I’ve been on a self portrait binge for 2 weeks now. You’d know if you follow my social media or anything with my name attached to it. In between all the intimate time spent looking in the mirror, Shelby has progressed. It’s been a while since I’ve mentioned or posted any pics but I like keeping it a surprise. The more I’m emotionally involved with the individual, the longer the portrait takes. My dad’s portrait has been on hold but I haven’t forgotten. Great things take time.
As I’ve ranted about before, I’m constantly concerned with if I’m producing enough. Maybe it’s just me or maybe it’s the Millennial struggle? Even though I’ve preached and understood the concept of taking your time to do things right, I get paranoid. There are times where I wonder if it’s because I’m looking at the books of all my art heroes that contain their entire collections and then compare numbers. I’m also just fired up to paint anything that comes to my mind. Unfiltered and honest work. Especially when it comes to my self portraits.

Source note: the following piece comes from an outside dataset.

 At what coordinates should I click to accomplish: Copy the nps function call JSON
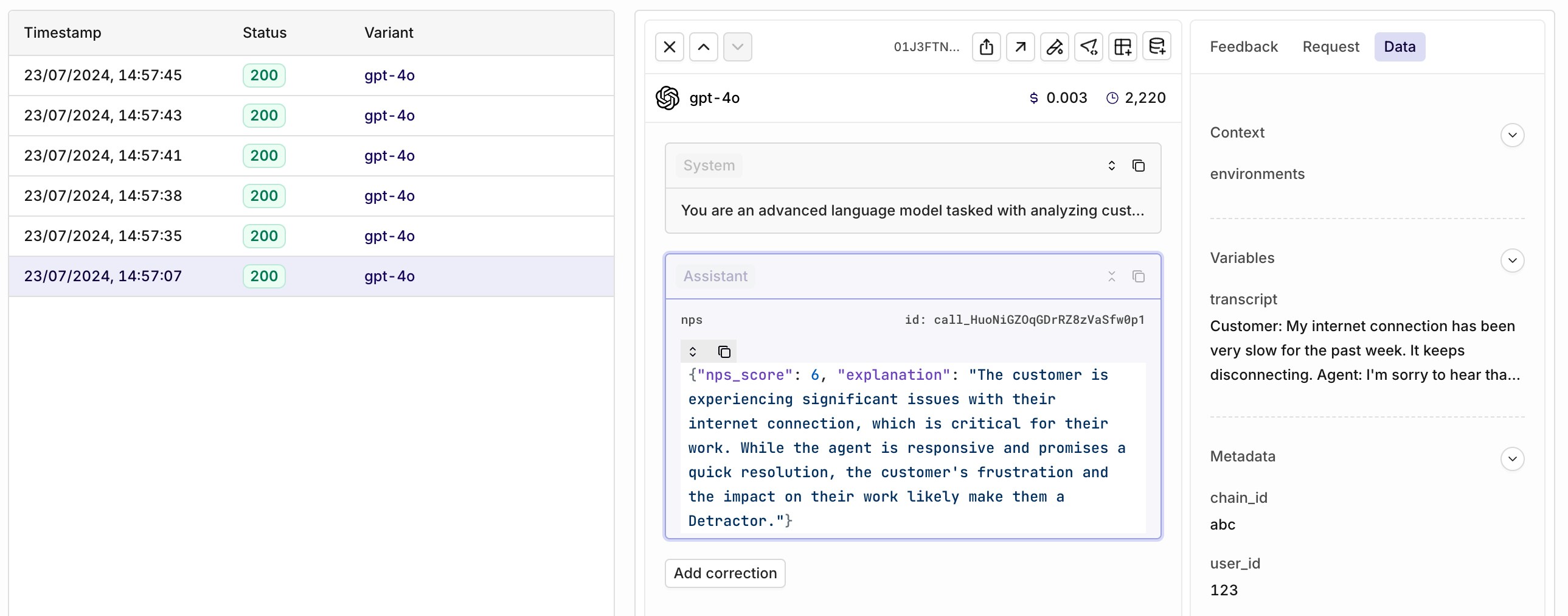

It’s been nice painting and really pushing things forward, but the burn is coming. I already feel myself getting tired early on in the day. As a creative/independent worker, take my advice and get out from time to time. You’re brave if you work and live in the same spot. Sure it’s very convenient but good luck trying to relax. If you’re one of them, take this as sign to go outside. Grab a drink. Go the gym. Go for a walk. Chase a car. Build a flying machine. Destroy Capitalism. Do something to get you outside for a bit.